- _Exercice a_: Relevez chaque ligne des enregistrements où figure la chaîne « Task ».

- _Extrait_:
'''

Requête n°3/1994/450/529

Allenet de Ribemont c. France



En l'affaire Allenet de Ribemont c. France (1),

La Cour européenne des Droits de l'Homme, constituée, conformément à l'article 43 (art. 43) de la Convention de sauvegarde des Droits de l'Homme et des Libertés fondamentales ("la Convention") et aux clauses pertinentes de son règlement A (2), en une chambre composée des juges dont le nom suit:

MM. R. Ryssdal, président,
F. Gölcüklü,
L.-E. Pettiti,
J. De Meyer,
I. Foighel,
A.N. Loizou,
J.M. Morenilla,
G. Mifsud Bonnici,
B. Repik,

ainsi que de M. H. Petzold, greffier f.f.,

Après en avoir délibéré en chambre du conseil les 27 octobre 1994 et 23 janvier 1995,

Rend l'arrêt que voici, adopté à cette dernière date:

Notes du greffier

1. L'affaire porte le n° 3/1994/450/529. Les deux premiers chiffres en indiquent le rang dans l'année d'introduction, les deux derniers la place sur la liste des saisines de la Cour depuis l'origine et sur celle des requêtes initiales (à la Commission) correspondantes.

2. Le règlement A s'applique à toutes les affaires déférées à la Cour avant l'entrée en vigueur du Protocole n° 9 (P 9) et, depuis celle-ci, aux seules affaires concernant les Etats non liés par ledit Protocole (P9). Il correspond au règlement entré en vigueur le 1er janvier 1983 et amendé à plusieurs reprises depuis lors.


PROCEDURE

1. L'affaire a été déférée à la Cour par la Commission européenne des Droits de l'Homme ("la Commission") le 21 janvier 1994, dans le délai de trois mois qu'ouvrent les articles 32 par. 1 et 47 (art. 32-1, art. 47) de la Convention. A son origine se trouve une requête (n° 15175/89) dirigée contre la République française et dont un ressortissant de cet Etat, M. Patrick Allenet de Ribemont, avait saisi la Commission le 24 mai 1989 en vertu de l'article 25 (art. 25).

La demande de la Commission renvoie aux articles 44 et 48 (art. 44, art. 48) ainsi qu'à la déclaration française reconnaissant la juridiction obligatoire de la Cour (article 46) (art. 46). Elle a pour objet d'obtenir une décision sur le point de savoir si les faits de la cause révèlent un manquement de l'Etat défendeur aux exigences de l'article 6 paras. 1 et 2 (art. 6-1, art. 6-2) de la Convention.

2. En réponse à l'invitation prévue à l'article 33 par. 3 d) du règlement A, le requérant a exprimé le désir de participer à l'instance et a désigné son conseil (article 30).

3. La chambre à constituer comprenait de plein droit M. L.-E. Pettiti, juge élu de nationalité française (article 43 de la Convention) (art. 43), et M. R. Ryssdal, président de la Cour (article 21 par. 3 b) du règlement A). Le 28 janvier 1994, celui-ci a tiré au sort le nom des sept autres membres, à savoir MM. F. Gölcüklü, J. De Meyer, I. Foighel, A.N. Loizou, J.M. Morenilla, G. Mifsud Bonnici et B. Repik, en présence du greffier (articles 43 in fine de la Convention et 21 par. 4 du règlement A) (art. 43).

'''

- _Données fournies_:
'''

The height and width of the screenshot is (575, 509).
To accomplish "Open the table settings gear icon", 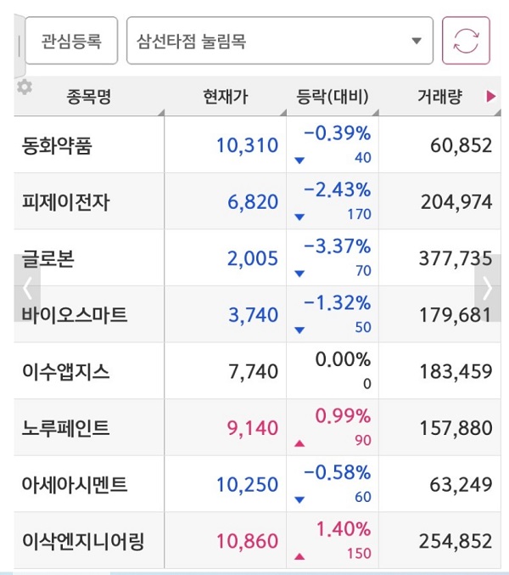I will [25, 87].
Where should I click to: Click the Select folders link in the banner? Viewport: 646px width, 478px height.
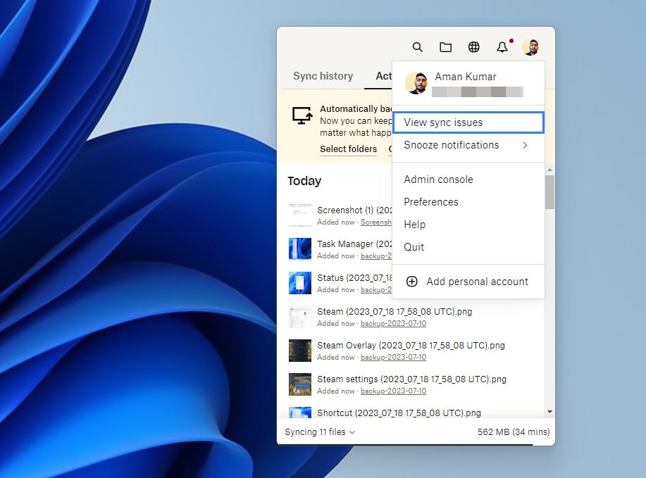[348, 149]
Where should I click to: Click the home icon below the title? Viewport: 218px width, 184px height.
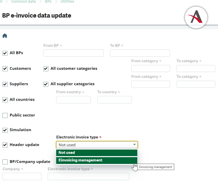pos(5,36)
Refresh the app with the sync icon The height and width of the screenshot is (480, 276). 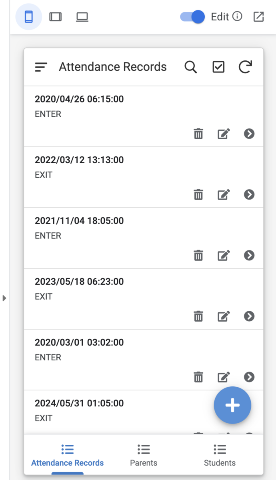[x=245, y=67]
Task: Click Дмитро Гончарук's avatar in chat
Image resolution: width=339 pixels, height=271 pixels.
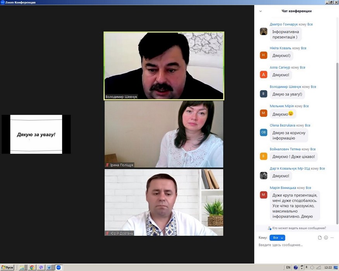Action: coord(263,31)
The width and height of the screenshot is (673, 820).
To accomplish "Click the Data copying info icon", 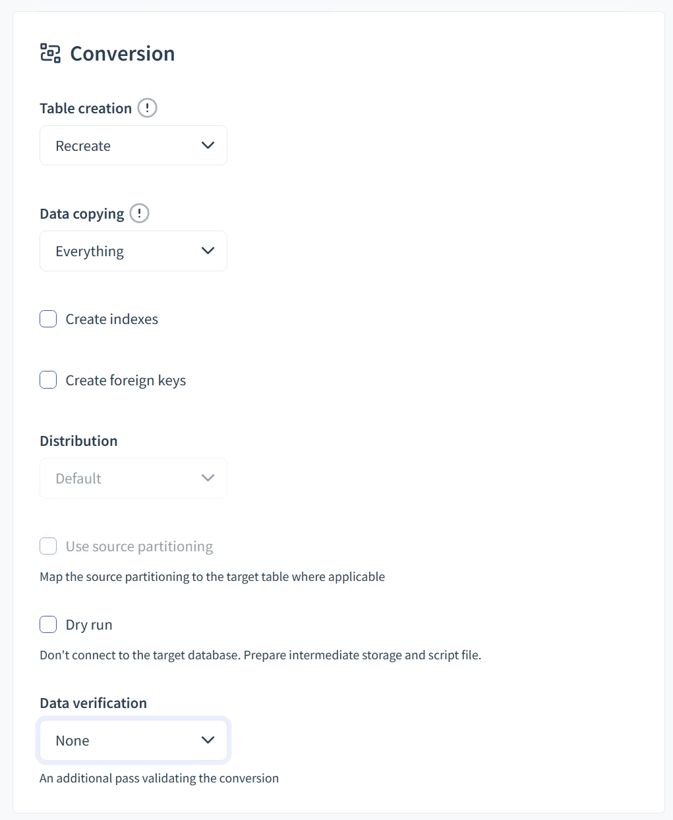I will [x=139, y=213].
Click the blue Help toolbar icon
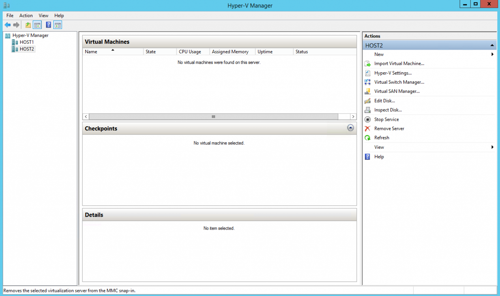Image resolution: width=500 pixels, height=296 pixels. [x=49, y=25]
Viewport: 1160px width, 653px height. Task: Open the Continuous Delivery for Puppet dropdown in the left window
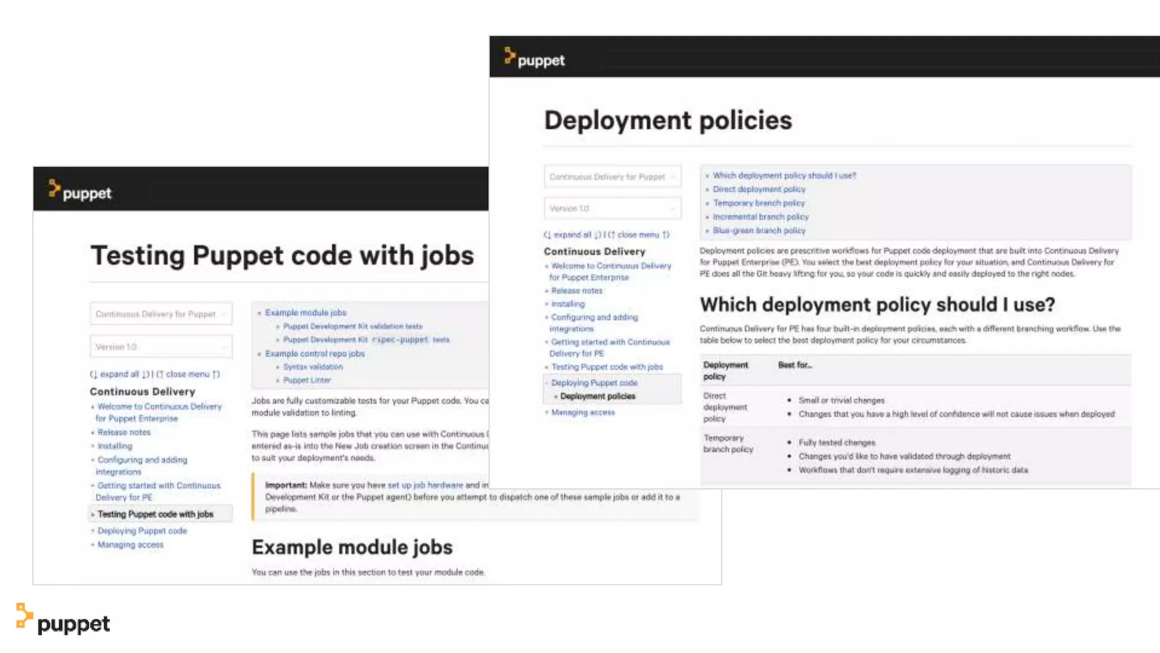click(x=161, y=314)
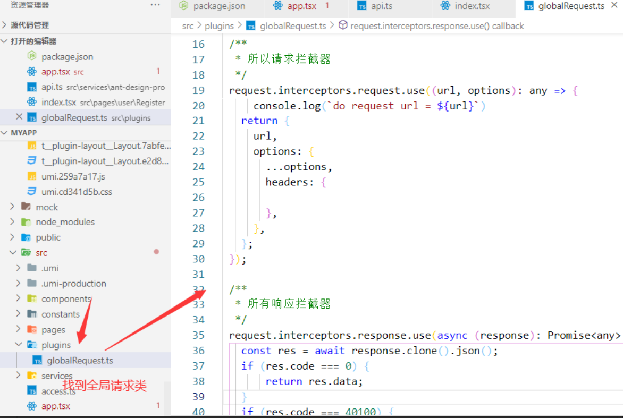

'''

- _Exercice b_: D'après l'extrait, à quelle date la Commission européenne des Droits de l'Homme a-t-elle déféré l'affaire à la Cour ? Répondez en une phrase, s'il vous plaît.

- _Réponse complète a_:
Task: Click Дмитро Гончарук's avatar in chat
Viewport: 1160px width, 653px height. Task: Open the Continuous Delivery for Puppet dropdown in the left window

- _Réponse complète b_: La Commission a déféré l'affaire à la Cour le 21 janvier 1994.